▸ PARTS OF THE EXERCISE:
1. Extract everything in the Harper appeal opinion from "APPEAL FROM FIRST" down to "briefs), for appellees-appellants.", copied word for word.
2. Extend the Harper appeal opinion past its final sentence, continuing the court's account of the case.

From Casetext: Smarter Legal Research

In re Appeal of Harper

Supreme Court of Hawaii
Sep 23, 1970
475 P.2d 53 (Haw. 1970)

Opinion

No. 4865.

September 23, 1970.

APPEAL FROM FIRST CIRCUIT COURT HON. THOMAS S. OGATA.

RICHARDSON, C.J., MARUMOTO, ABE, LEVINSON, JJ., AND CIRCUIT JUDGE M. DOI IN PLACE OF KOBAYASHI, J., DISQUALIFIED.

Nobuki Kamida, Deputy Attorney General ( Bertram T. Kanbara, Attorney General, with him on the briefs), for appellees-appellants.

Michiro Watanabe for appellant-appellee.


In spite of the voluminous transcript, the relevant facts of this case are very simple. It is uncontroverted that on August 21, 1959, when Hawaii became a state, Joe C. Harper occupied the position of warden of the Hawaii prison system. The record shows that in February 1961, Ray Belnap was hired under a contract to head the corrections division of the Department of Social Services. Though Belnap occupied a newly created position, he essentially assumed Harper's duties and Harper by letter dated February 15, 1961 accepted a subordinate position of warden of Oahu Prison.

▸ DATA SEGMENT:
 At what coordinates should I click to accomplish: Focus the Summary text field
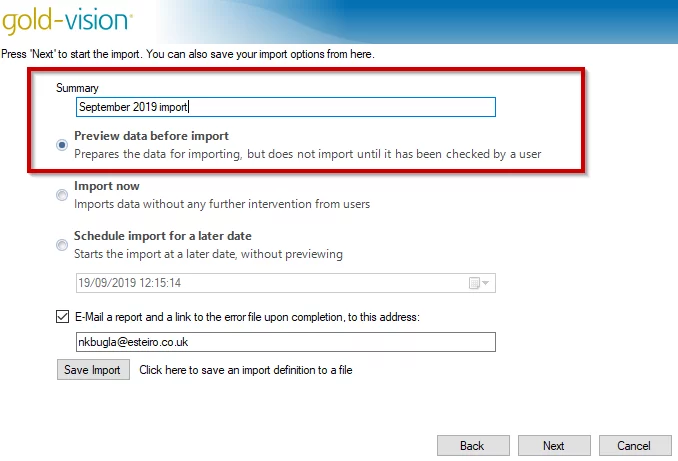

▸ RESPONSE LIST:
1.
APPEAL FROM FIRST CIRCUIT COURT HON. THOMAS S. OGATA.

RICHARDSON, C.J., MARUMOTO, ABE, LEVINSON, JJ., AND CIRCUIT JUDGE M. DOI IN PLACE OF KOBAYASHI, J., DISQUALIFIED.

Nobuki Kamida, Deputy Attorney General ( Bertram T. Kanbara, Attorney General, with him on the briefs), for appellees-appellants.

2.
The record also shows that Harper's old position of warden of the Hawaii prison system was not abolished until September 1, 1961. Miss Noonan, who was then Director of the Department of Social Services, testified that after the abolishment of that position, Harper was automatically assigned or transferred to the civil service position of superintendent of Oahu Prison. Thereafter, by letter dated October 6, 1961, Harper was summarily dismissed from that position. Harper contested the dismissal and appealed to the Civil Service Commission. One of the grounds relied upon the appeal by Harper was that the dismissal was ineffective because he was not given ten days' notice as required by HRS § 76-46. After a due hearing, the Civil Service Commission held that Harper's appeal was heard under RLH 1955, § 83-4. It also ruled that Harper was not entitled to ten days' notice of dismissal and sustained his dismissal for cause.

This section provided for the appointment and dismissal of the warden of Hawaii prison system and its pertinent part reads:

"The director shall appoint a warden who except as hereinafter provided shall be exempt from civil service. Such appointment shall, for a period of six months, be probationary and during such time he shall serve at the pleasure of the director. Unless sooner removed by the director such appointment shall at the end of six months become permanent subject to removal by the director for cause only. The warden when removed for cause may appeal to the territorial civil service commission within ten days after such action is taken."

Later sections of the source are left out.